Through service, members find, share 'Olympic spirit'

While Olympic athletes from 198 nations were preparing for the 1996 centennial summer games in Atlanta, Steven Echard was practicing his second language.

Devin Prouty was picking up trash from the streets of his city.Cindy Richards was making a quilt.

These Church members from Georgia won't receive medals or sweeping accolades for their efforts. But they, and hundreds of other Latter-day Saints like them, hope their Olympic service - translating, beautifying a city, and making a gift for another nation - will further the Olympic spirit.

Sherman Day, a member of the Smyrna Ward, Atlanta Georgia Stake and an official on the Atlanta Olympic Committee, said hundreds of Church members helped prepare Atlanta to host the world. Several wards and stakes, as well as individuals, are registered as volunteers to help with the "once in a lifetime opportunity," he explained.

Brother Echard of the Centerville Ward, Lilburn Georgia Stake, is using vacation time to serve as an unofficial Dutch translator during the Olympics. He gave up three Saturdays and several evenings to prepare for the event.

To welcome Olympic visitors, Devin Prouty and more than 140 other teens from the Roswell Georgia Stake cleaned the streets of their city in one day - a task that would have taken Roswell city employees dozens of hours. "I realized how important upkeep of the city is and the great impression a clean city will make on tourists," Devin said.

Sister Richards of the Brockett Ward, Atlanta Georgia Stake, was one of several Church members who spent more than 700 hours making an Olympic quilt. Sister Richards' quilt, titled "Go for the Gold," was given to the Great Britian National Olympic Committee as part of "A Gift of Quilts," a project developed by the Georgia Quilt Project.

Other Church members also found the Olympic spirit by participating in community service organizations, such as The Stars of Atlanta. Members of the nonprofit performing group will participate in the Olympics' closing ceremonies.
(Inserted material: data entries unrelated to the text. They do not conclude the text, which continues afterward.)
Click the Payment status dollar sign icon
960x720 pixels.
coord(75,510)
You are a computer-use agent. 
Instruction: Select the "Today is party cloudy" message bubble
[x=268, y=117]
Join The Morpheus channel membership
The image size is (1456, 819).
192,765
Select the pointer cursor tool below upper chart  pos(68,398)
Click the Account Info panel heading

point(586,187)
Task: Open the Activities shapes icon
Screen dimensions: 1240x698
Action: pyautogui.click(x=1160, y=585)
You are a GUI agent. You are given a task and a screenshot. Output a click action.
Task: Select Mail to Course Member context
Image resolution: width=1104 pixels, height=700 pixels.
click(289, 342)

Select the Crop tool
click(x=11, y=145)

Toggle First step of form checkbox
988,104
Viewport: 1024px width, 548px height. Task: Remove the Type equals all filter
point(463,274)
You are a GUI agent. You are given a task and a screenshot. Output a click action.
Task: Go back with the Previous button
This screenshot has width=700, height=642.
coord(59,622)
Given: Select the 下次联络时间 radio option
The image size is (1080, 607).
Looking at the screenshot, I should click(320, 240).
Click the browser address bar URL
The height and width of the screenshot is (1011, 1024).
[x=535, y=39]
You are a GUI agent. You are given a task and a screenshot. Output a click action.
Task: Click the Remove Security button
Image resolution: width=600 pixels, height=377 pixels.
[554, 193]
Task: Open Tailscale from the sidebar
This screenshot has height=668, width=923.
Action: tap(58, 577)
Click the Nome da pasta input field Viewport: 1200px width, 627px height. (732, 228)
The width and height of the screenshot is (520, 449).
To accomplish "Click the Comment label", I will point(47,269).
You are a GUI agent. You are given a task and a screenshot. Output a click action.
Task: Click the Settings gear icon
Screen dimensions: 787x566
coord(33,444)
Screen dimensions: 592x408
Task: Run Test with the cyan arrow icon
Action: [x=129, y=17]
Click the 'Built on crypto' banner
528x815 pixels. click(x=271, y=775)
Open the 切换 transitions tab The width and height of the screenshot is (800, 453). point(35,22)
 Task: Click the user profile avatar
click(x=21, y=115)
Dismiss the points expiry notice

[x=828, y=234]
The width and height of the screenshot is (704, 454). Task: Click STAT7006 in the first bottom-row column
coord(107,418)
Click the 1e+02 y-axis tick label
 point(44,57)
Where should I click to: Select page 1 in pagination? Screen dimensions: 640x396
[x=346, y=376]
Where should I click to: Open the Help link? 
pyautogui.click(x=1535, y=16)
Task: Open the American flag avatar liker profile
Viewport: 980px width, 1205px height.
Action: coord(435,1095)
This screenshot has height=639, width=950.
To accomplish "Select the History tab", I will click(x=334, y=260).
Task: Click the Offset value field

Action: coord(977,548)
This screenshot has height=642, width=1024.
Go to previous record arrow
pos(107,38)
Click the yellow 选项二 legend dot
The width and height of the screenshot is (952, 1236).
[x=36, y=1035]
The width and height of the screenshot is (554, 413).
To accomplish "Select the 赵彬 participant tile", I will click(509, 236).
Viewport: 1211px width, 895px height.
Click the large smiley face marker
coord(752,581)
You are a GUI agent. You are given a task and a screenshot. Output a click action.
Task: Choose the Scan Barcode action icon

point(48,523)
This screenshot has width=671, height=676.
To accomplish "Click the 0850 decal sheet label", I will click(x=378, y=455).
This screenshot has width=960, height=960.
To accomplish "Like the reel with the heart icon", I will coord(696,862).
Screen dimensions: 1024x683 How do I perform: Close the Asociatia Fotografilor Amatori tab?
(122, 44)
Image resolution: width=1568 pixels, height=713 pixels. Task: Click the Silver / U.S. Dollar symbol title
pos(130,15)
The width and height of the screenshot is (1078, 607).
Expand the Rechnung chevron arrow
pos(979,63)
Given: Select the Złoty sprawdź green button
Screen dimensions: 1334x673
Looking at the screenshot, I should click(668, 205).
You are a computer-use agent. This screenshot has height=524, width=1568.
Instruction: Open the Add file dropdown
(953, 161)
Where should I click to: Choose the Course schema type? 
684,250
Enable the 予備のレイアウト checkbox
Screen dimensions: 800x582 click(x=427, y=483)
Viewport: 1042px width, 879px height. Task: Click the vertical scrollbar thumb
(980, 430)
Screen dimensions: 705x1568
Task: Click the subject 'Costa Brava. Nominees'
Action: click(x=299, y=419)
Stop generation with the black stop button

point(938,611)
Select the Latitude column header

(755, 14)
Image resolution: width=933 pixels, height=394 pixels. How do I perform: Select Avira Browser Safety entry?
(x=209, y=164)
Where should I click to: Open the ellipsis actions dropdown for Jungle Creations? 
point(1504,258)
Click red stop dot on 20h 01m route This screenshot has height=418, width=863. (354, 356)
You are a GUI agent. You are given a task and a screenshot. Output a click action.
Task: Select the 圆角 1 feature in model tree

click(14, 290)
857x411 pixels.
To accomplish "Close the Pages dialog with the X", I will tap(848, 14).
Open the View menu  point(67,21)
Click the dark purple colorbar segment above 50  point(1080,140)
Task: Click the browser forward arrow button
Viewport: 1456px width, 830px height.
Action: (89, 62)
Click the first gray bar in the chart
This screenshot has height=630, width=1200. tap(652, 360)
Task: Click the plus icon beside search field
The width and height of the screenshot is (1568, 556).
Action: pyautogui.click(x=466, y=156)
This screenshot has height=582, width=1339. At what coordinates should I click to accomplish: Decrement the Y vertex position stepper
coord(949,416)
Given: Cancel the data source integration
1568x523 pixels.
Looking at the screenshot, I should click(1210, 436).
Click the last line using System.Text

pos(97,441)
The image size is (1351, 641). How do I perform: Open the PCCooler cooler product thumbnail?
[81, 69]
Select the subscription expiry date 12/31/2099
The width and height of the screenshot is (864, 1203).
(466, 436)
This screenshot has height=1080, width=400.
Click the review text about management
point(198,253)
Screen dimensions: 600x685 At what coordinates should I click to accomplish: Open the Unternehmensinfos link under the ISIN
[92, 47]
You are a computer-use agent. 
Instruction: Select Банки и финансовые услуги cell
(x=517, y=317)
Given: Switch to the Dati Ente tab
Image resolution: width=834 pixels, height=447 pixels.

Kathie Alba, the group's director and a member of the Papermill Ward, Roswell Georgia Stake, said she wanted the girls to get something meaningful out of their participation.

Last year Stars of Atlanta received the Atlanta Committee for the Olympic Games' Medal of Honor for community service. For their service project, the girls framed pictures for a local homeless shelter.

Missionaries in the Georgia Atlanta Mission have also found the Olympic spirit. They set up a display of pictures, "Strong families Can Hold Our World Together," for Olympic visitors to view free of charge.

"We want to have the chance to share the gospel with some of the 2 million visitors," Elder Thomas Adair said, adding that both members and missionaries will be volunteering their time at the exhibit, answering any question about the display tourists might have.

Elder Adair said many Church members are willing to volunteer their services in almost any way they can. For example, Boy Scouts from an LDS troop lined the streets in front of the Atlanta Georgia Temple to watch a runner carry the Olympic torch by. After it passed, they cleaned up the trash left by spectators.

Val H. Markos of the Peachtree Corners Ward, Roswell Georgia Stake, carried the torch as it passed through Columbus, Ga. Brother Markos is also a full-time volunteer at the Field Hockey venue.

He said he has found the Olympic spirit - which he describes as a bringing together of nations and people all over the world - through his volunteer work. He isn't surprised that hundreds of Church members are giving their time to the Olympics. "There is something for everyone who is interested," he said.

Hundreds of other members are finding the Olympic spirit by working in security, by distributing information, by serving as ushers and by assisting in transportation during the summer games.

Cindy Fleicher, a member of the Sandy Plains Ward, Marietta Georgia East Stake, said she thinks many Church members are volunteering their time to the Atlanta Olympics for some of the same reasons she did.

"I wanted to make a difference," she explained. "I realized that one person can make a difference."